I have written code for both the transmitter as well as receiver board. The issue is when i see the communication over logic analyzer or even while using TTL to RS232 converter, i can see that the port is continuously occupied and master is transmitting data continuously over Tx and for the same Tx of slave is sending acknowledgement continuously.

In case of ideal situation, the communication should only happen after 1 second not until that. Even if the data is getting transferred continuously, though at every 1 second i can see correct data being transmitted and received by both the boards in their respective debuggers (STM32CubeIDE).

If i remove the connection between both the boards then the master is transmitting only at an interval of 1 second. The issue lies only when both the boards are communicating. Also when both the boards are communicating, i can see OVERRUN, IDLE and RXNE Flag SET in my Status Register. If i remove connection then non of these flags are SET.

Connection: Master          Slave

                     Tx   -----------   Rx

                     Rx  ------------  Tx

Please do share some insights on this!!

7 REPLIES 7

We can't really comment about a program we don't see. But the amount of error may also indicate something unexpected is going on. Check power and reset (e.g. blink a LED upon reset). Are the two boards powered from the same power source? How is ground arranged?

JW

Receive.c is the master sending the Frame of 50 bytes and Receive_test.c is the slave controller board Code.

I know I wrote that can't comment code I don't see, but did not expect a whole application, which I'm not going to review.

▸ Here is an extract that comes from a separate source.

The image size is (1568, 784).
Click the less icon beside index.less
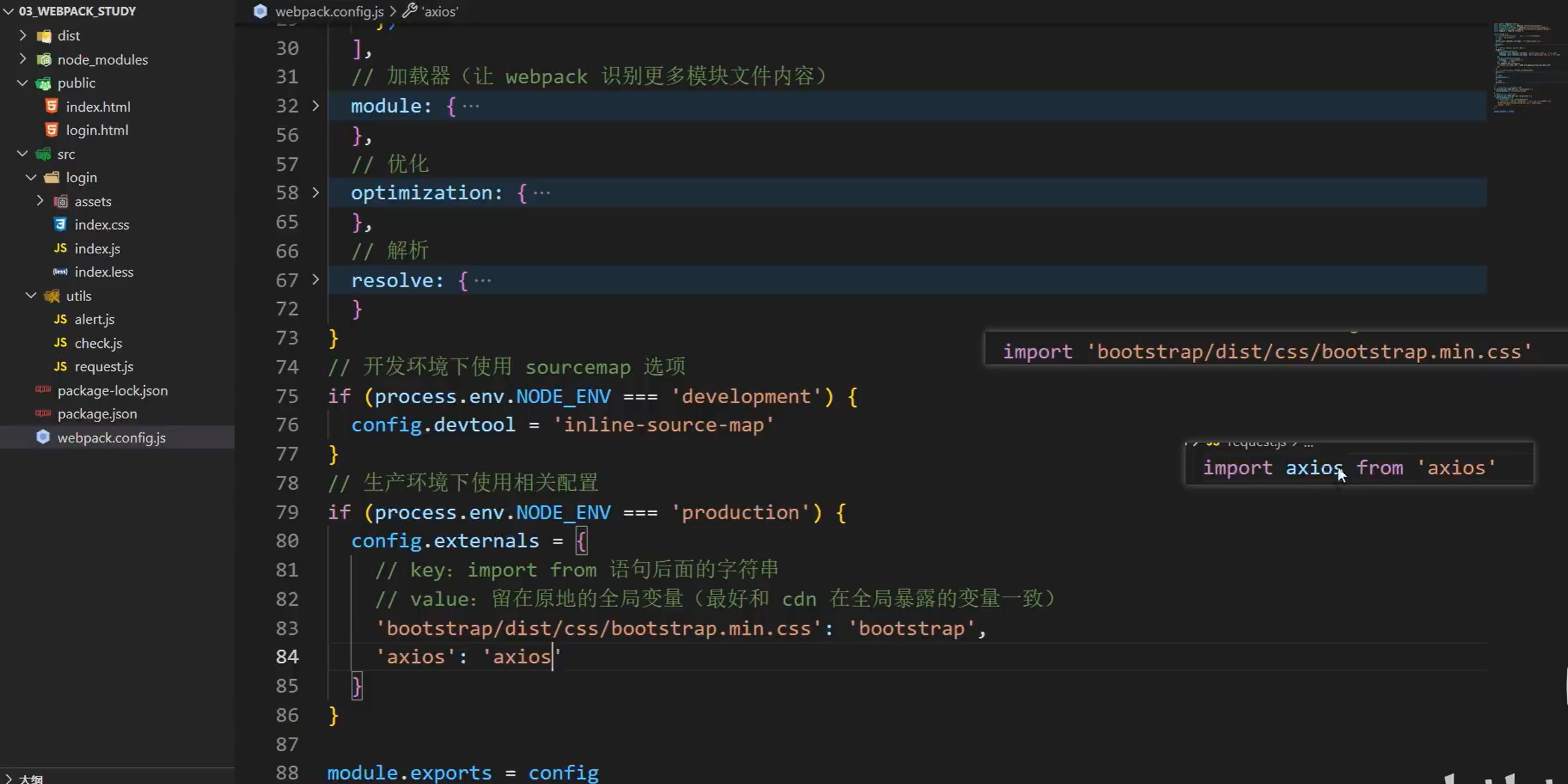pos(60,272)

Try to isolate the problem. As I've said above, check, if hw is OK, first. Then observe in code how acknowledgements are processed - do they cause the repeated transmissions? What happens if in code you disable processing of received bytes (i.e. acknowledgements)?

JW

KDJEM.1
ST Employee

Hello @DJ1 ,

I advise you to take a look at this wiki: Getting started with UART

This article explains what is UART and how to use it through examples using two NUCLEO-L476RG boards

  • Simple UART communication in polling mode
  • UART with Interrupt
  • UART with DMA

I hope this help you!

Kaouthar

To give better visibility on the answered topics, please click on Accept as Solution on the reply which solved your issue or answered your question.

Ozone
Lead II

> I know I wrote that can't comment code I don't see, but did not expect a whole application, which I'm not going to review.

I would second that.
I just had a look, and didn't really like what I saw.
Waiting for flags (supposedly transmission finished) inside interrupt handlers is IMHO not a good idea.
The OVL flag is a sign you are spending too long in other code, presumably the same interrupt handler.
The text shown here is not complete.